When considering nursing theory in terms of patient-centered care, theories other than Abdellah’s come to mind. Theories such as Watson’s Theory of Human Caring, Roy’s Adaptation Model, and Leininger’s Transcultural Nursing Theory all incorporate concepts of nurses building collaborative and nurturing relationships with patients where patients feel valued, and considerations are made to create care plans that include interventions honoring patient culture and beliefs. This ensures that nurses provide holistic and beneficial patient care while targeting those ideals in the new definition of patient-centered care.

So does this mean that the concept of patient-centered care has evolved into an entirely new concept within modern day healthcare? With issues such as time constraints in patient care, is Abdellah’s theory still relevant to nursing instruction, and does it influence practical nursing application once nurses enter the workforce? How do we honor Abdellah’s contributions to nursing theory in today’s healthcare landscape to impact nursing instruction and care?

References

dos Santos, D. F. V., e Silva, L. D. G., dos Reis, L. M., Tacla, M. T. G. M., & Ferrari, R. A. P.
(2011). Application of Abdellah’s Theory in a nursing process in pediatrics: an experience report. Ciencia, Cuidado e Saude, 10(2), 353–358.

Institute of Medicine. (2001). Crossing the quality chasm: A new health system for the 21st
century. Washington, DC: National Academy Press.

Mehraeen, P., Nazarpour, P., & Ghanbari, A. (2020). Designing a Nursing Care Plan Based on
Faye Glenn Abdellah Model in Patients with Diabetes Type 2: A Case Study. International Journal of Caring Sciences, 13(3), 2250-2260.

About Erica Agudo

Erica has been a nurse since 2007 and has practiced throughout various areas of nursing including the Operating Room, Regulatory and Accreditation and now as a Nursing Supervisor in Utilization Review. She is a current student in the PHD in Nursing program at Texas Woman’s University and is passionate about bringing awareness and advancing health outcomes in the Gastroparesis patient population as she also suffers from the disorder.

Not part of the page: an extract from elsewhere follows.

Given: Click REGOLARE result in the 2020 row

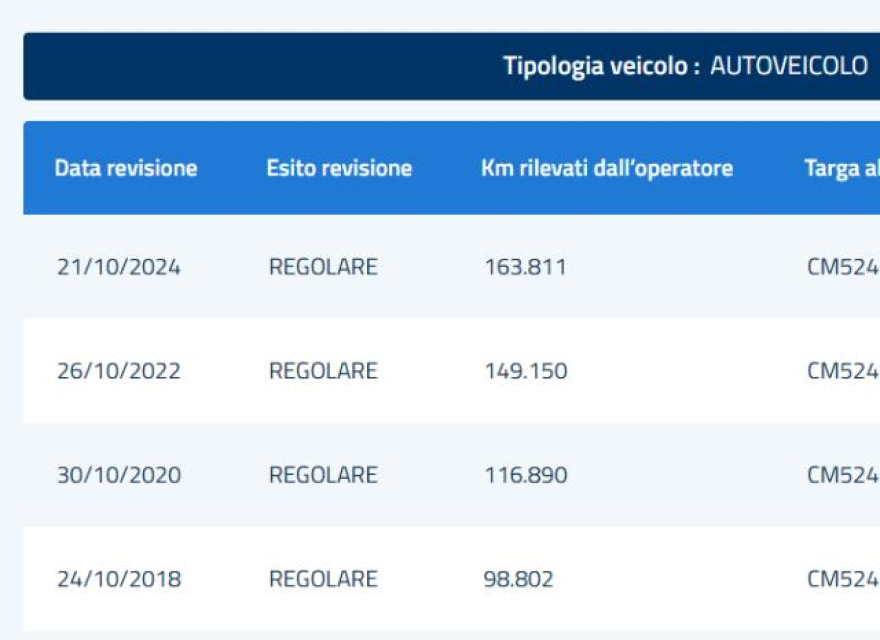Looking at the screenshot, I should coord(323,476).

2 thoughts on “Patient Centered Care Theory in the Modern World of Healthcare

  1. Thank you Erica. You have provided some great questions to ponder when our resource of time may be very limited.

  2. You are right to ask these questions. Perhaps a perspective on which to reflect on this topic is to consider what “patient-centered care” means to patients vis a vis what it means in modern healthcare. I have a hunch what patients think it means may be more congruent with Abdellah’s thinking. Speaking as an older adult who with my spouse has consumed a great deal of healthcare in the past eight years, and as a retired professor of nursing theory, I find patient-centeredness to be mostly absent from the system. When we have encountered it, it has been a delightful happenstance – it has not seemed to be baked into the system.